Вдовца заменил в тот вечер Антон Шелестов, и после прощания с ним Марина не спала почти всю ночь, глядя в темноту широко открытыми глазами. Помочь ему и поддержать, выпрямить и, может быть, спасти – разве это недостаточно возвышенно для того, чтобы во тьме этой ночи самой себе сказать сокровенное слово «люблю»? И вдруг… И вдруг эта грубая фраза, улыбка и небрежный тон! Как он мог? И как он смел дотронуться до всего этого и развеять в прах? И насколько правильно сказано: приобрести друга трудно и за целый год, а потерять можно в одну минуту.
В гневе и возмущении решила тогда Марина уехать в пионерский лагерь вожатой. Она трудилась так, чтобы все забыть – и гнев, и возмущение, и самого Антона, и вечер в парке, и бессонную ночь. Она водила ребят в туристические походы, работала с ними на колхозных полях, стыдила тех, кто пытался отлежаться и отсидеться в кустах, кто не умел чистить картошку, не хотел мыть посуду, кто ныл и стонал от первой царапины или занозы, – все это она стремилась преодолеть своим убежденным и искренним словом.

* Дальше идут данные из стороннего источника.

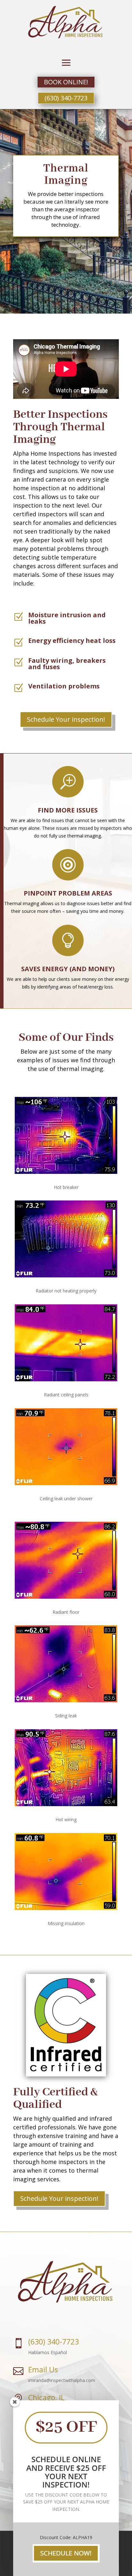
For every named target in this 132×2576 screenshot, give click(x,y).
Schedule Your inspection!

– Ребята! Это же нужно! Вы понимаете? Надо!
И она переламывала и лень, и неспособность, и чистоплюйство, и одновременно училась сама, многое узнавала – и как хлеб растет, и чем он пахнет, и как нужно доить корову, – а вечерами пела песни с колхозными девчатами, сочиняла частушки и плясала «русскую». И тогда ей казалось, что и Антон, и вечер в парке, и разговор на улице – все в прошлом, и неизвестно, было ли это на самом деле. Но когда затихал лагерь и засыпали ребята и ночная предательская темнота окутывала Марину, тогда оказывалось, что все было и все живет еще в ее сердце.